In a consumer alert published today, the NY Attorney General explains that New Yorkers have reported finding “unknown AirTags attached to their cars, and in their purses, coat pockets, and other personal property.” The report doesn’t go into detail on how widespread these occurrences have been in New York, instead to simply urges citizens to be aware of their surroundings.

Attorney General Letitia James explained (via The Mac Observer):

Across the country, Apple AirTags are being misused to track people and their belongings to cause harm. Tracking people without their awareness or consent is a serious felony and will not be tolerated by my office. I urge all New Yorkers to pay close attention to their belongings and follow the tips provided by my office to stay safe. New Yorkers’ safety is my top priority and my office will continue to do everything in its power to protect New Yorkers.

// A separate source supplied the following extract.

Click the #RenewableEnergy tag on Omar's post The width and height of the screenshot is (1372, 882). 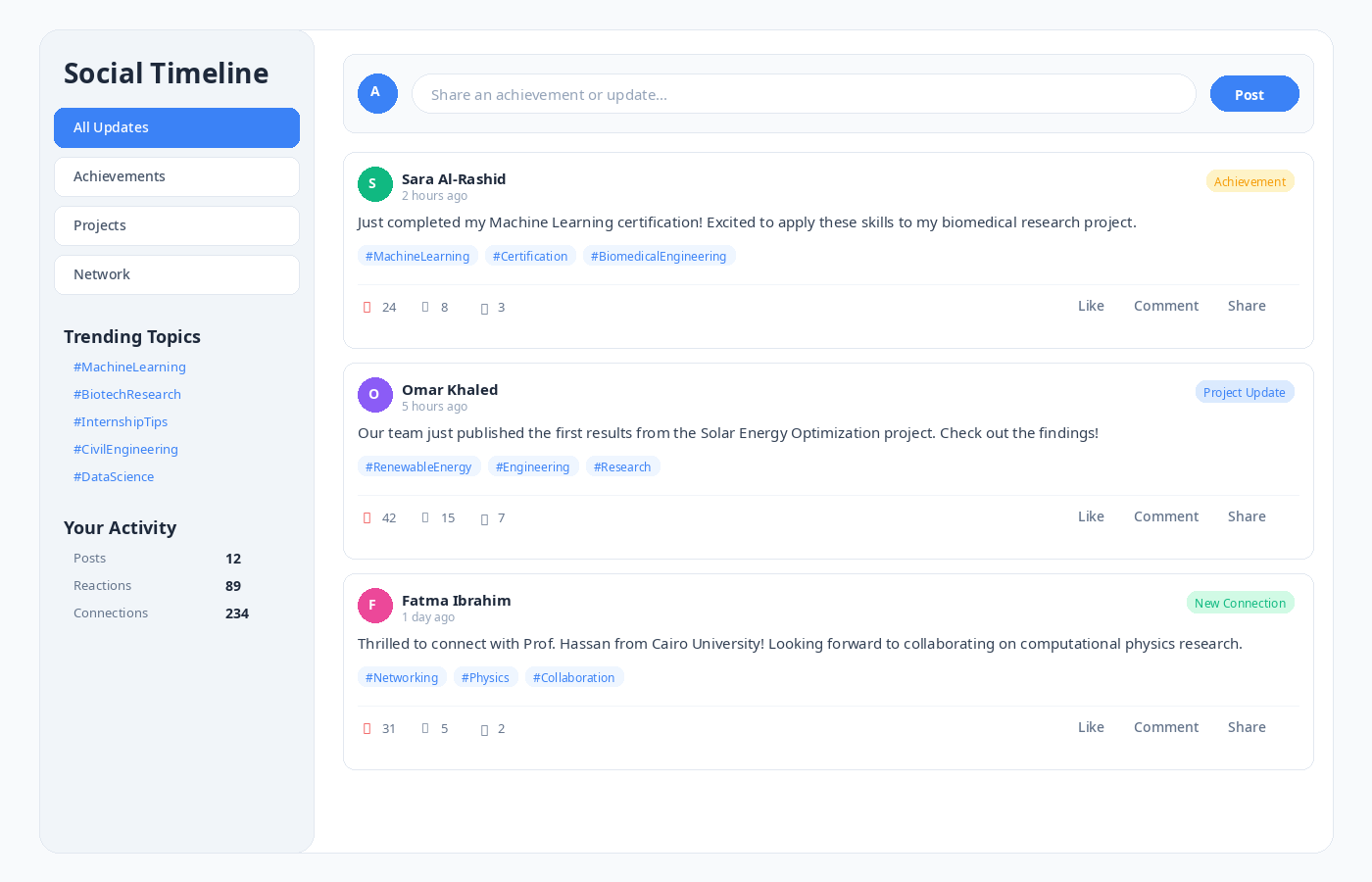[x=418, y=467]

Also in today’s announcement, the New York Attorney General’s office provides a handful of tips that New Yorkers can use to protect themselves. These tips include:

  • Listen for unfamiliar beeping
  • Watch for “Item Detected Near You” notifications on iPhone
  • If you have an Android device, download Tracker Detect from the Google Play Store
  • Know that not all unfamiliar AirTags are malicious.

Today’s warning from the New York Attorney General comes after Apple announced changes to AirTag and the Find My network last week. The company also confirmed that it has been “actively working with law enforcement” on AirTag-related requests. Apple said that “incidents of AirTag misuse are rare,” but that “each instance is one too many.”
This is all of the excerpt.